DistOS 2014W Lecture 15

From Soma-notes
Jump to navigation Jump to search

Designing Exercise

Can we do any kind of distributed system without crypto? We can't trust crypto...

What are the main features we need to consider for such a system ?

  • Limited Sharing
  • Integrity
  • Availability

Perhaps probabilistically...

Want to be able to put data in, have it distributed, and be able to get it out on some other machine. This kind of sharing would need identification or authentication process.

Availability: "distribute the crap out of it", doesn't need crypto. No corruption of data.

Integrity: hashing, but we assume hashes can be forged. If we want to know that we got the same file, then simply send each other the file and compare.

Big Takeaway

Everything you do with crypto is a refinement of what you can already do in weaker forms with weaker assumptions.


Note on Project Proposal

  • Date has been extended until next week. As Prof said some of the proposals are not completely up to mark.

Farsite

This paper describes Farsite, a serverless distributed file system that logically functions as a centralized file server but whose physical realization is dispersed among a network of untrusted desktop workstations. Farsite is intended to provide both the benefits of a central file server (a shared namespace, locationtransparent access, and reliable data storage) and the benefits of local desktop file systems (low cost, privacy from nosy sysadmins, and resistance to geographically localized faults).Farsite provides file availability and reliability through randomized replicated storage; it ensures the secrecy of file contents with cryptographic techniques; it maintains the integrity of file and directory data with a Byzantine-fault-tolerant protocol.It achieves good performance by locally caching file data, lazily propagating file updates, and varying the duration and granularity of content leases.It requires no central administration to maintain.

Goal in designing Farsite is to harness the collective resources of loosely coupled, insecure, and unreliable machines to provide logically centralized, secure, and reliable file-storage service. Farsite system protects and preserves file data and directory metadata primarily through the techniques of cryptography and replication.

Farsite is not a high-speed parallel I/O system. Farsite manages trust using public-key-cryptographic certificates.

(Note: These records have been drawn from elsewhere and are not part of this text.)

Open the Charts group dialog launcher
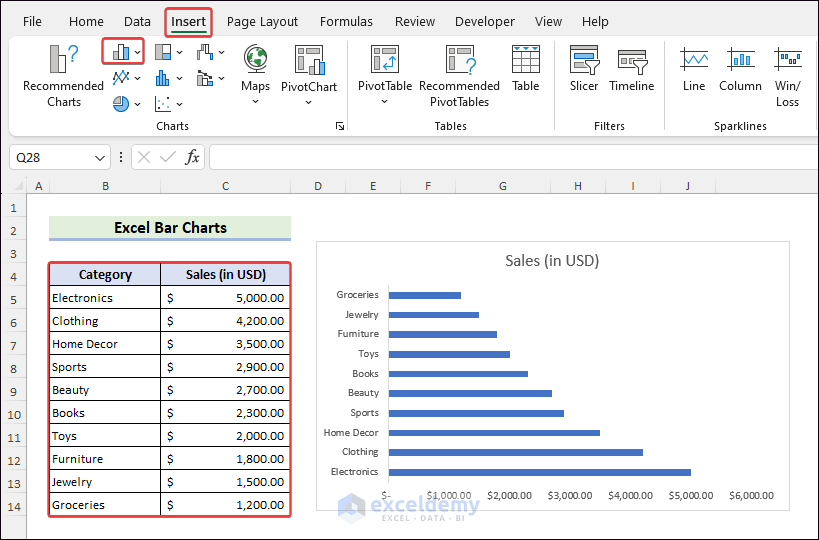This screenshot has width=819, height=540. pos(340,126)
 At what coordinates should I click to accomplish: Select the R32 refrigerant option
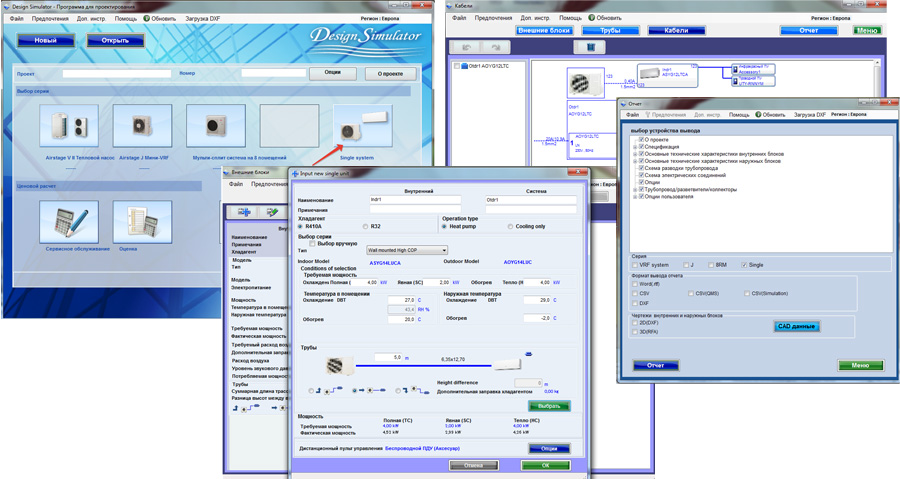[365, 227]
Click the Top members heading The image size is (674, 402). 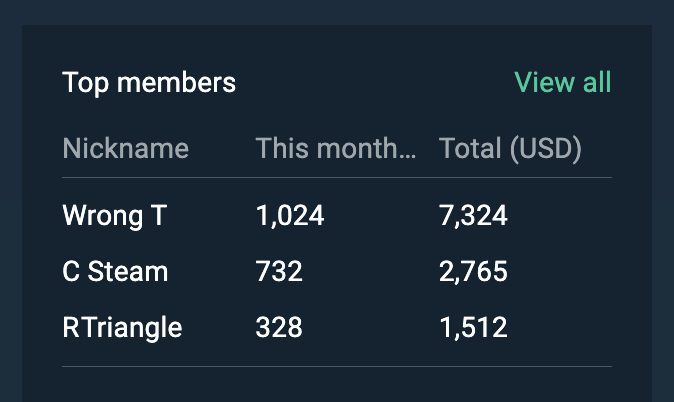click(x=149, y=83)
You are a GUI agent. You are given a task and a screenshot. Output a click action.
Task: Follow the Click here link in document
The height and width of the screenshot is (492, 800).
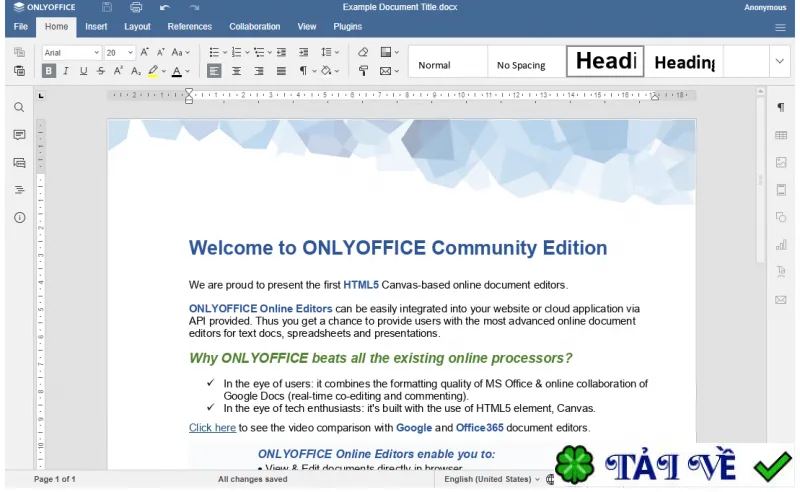212,428
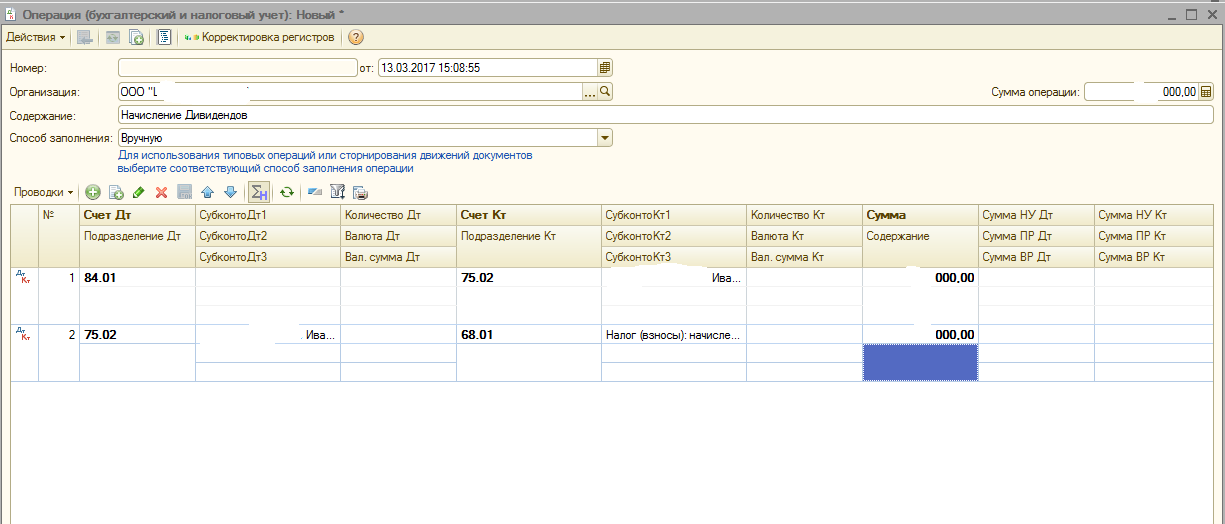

An important assumption they mentioned is files are both read by many users and also frequently updated by at least one user which is a disadvantage in Farsite.Two technology trends are fundamental in rendering Farsite's design practical:The large amount of unused disk capacity enables the use of replication for reliability, and the relatively low cost of strong cryptography enables distributed security. Every machine in Farsite may perform three roles: It is a client, a member of a directory group, and afile host. A client is a machine that directly interacts with a user. A directory group is a set of machines that collectively manage file information using a Byzantine-fault-tolerant protocol. Every member of the group stores a replica of the information, and as the group receives client requests, each member processes these requests deterministically, updates its replica, and sends replies to the client.When a client wishes to read a file, it sends a message to the directory group, which replies with the contents of the requested file. If the client updates the file, it sends the update to the directory group.

When a client wishes to read a file, it sends a message to the directory group, which replies with the contents of the requested file. Advantage of Farsite are (1)It adds local caching of file content on the client to improve read performance. (2)Farsite delays pushing updates to the directory group, because most file writes are deleted or overwritten shortly after they occur. (3)Performing encryption on a block level enables a client to write an individual block without having to rewrite the entire file. It also enables the client to read individual blocks without having to wait for the download of an entire file from a file host.

Farsite achieves reliability (long-term data persistence) and availability (immediate accessibility of file data when requested) mainly through replication.

The Farsite design uses two main mechanisms to keep a node's computation, communication, and storage from growing with the system size: hint-based pathname translation and delayed directory-change notification.